「──あっはっはっ!」


 ふいに、明るい笑い声が響き渡りました。
 幼子とガーゴイルを両脇に抱えて傍観していた魔女のものです。
 周囲の視線を一身に集めた彼女は、くすくすと笑いながら近づいてきました。
 ガーゴイルは残りましたが、幼子の方は魔女の真っ黒いスカートの裾を握ってちょこちょことついてきます。彼らはどういう関係なのか、私はまだ何も知りません。
 幼子を連れた魔女は、地面にへたり込んだままのドラゴン娘の横で立ち止まり、口を開きました。

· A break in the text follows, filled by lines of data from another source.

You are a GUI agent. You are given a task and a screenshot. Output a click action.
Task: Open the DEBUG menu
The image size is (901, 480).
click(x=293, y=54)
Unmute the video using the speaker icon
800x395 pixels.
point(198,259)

「命拾いをしたな、クラーラ姫。魔王の子に感謝するといい」
「な、なによ……」
「族長の名代でありながら、お前さんはもう少しで一族を滅すところだったんだ。厭世主義者でもなければ、魔王の逆鱗になんぞ触れるものではないよ」
「……っ」

 ドラゴン娘はぐっと唇を噛み締め、魔女を睨み上げます。
 魔女の提案通りに私に感謝するような素振りもありません。
 とはいえ、私とて別に彼女のためにアンガーマネジメントの話を持ち出したわけではなく、単に講座で習ったことの正否を検証しただけです。
 感謝などされなくても、まったく問題ありません。
 そうこうしているうちに、魔女は幼子を抱き上げてこちらに近づいてきます。
 魔女はギュスターヴほどではないにしろ長身なため、彼女に抱っこされた幼子と私は目線が同じくらいになりました。
 
「末っ子が世話になったね。どうもありがとう、魔王の子」
「どういたしまして。その子はやはり、魔女の方のお子さんなのですか?」
「ああ、そうだよ。私によく似ているだろう?」
「ええ、確かに。あなたに似て可愛らしいですね。それと……」

 幼子は、格好も含めて母親である魔女によく似ていましたが、その背にある翼は足下にへたりこんだままのドラゴン娘のそれとそっくりでした。

「もしかして、複雑なご家庭なんです?」
「もしかしなくとも複雑なご家庭なんだ」

 私がこそこそと耳元に囁くと、ギュスターヴはうんうんと頷きます。
 それを微笑ましそうに眺めていた魔女でしたが、再びドラゴン娘に声をかけました。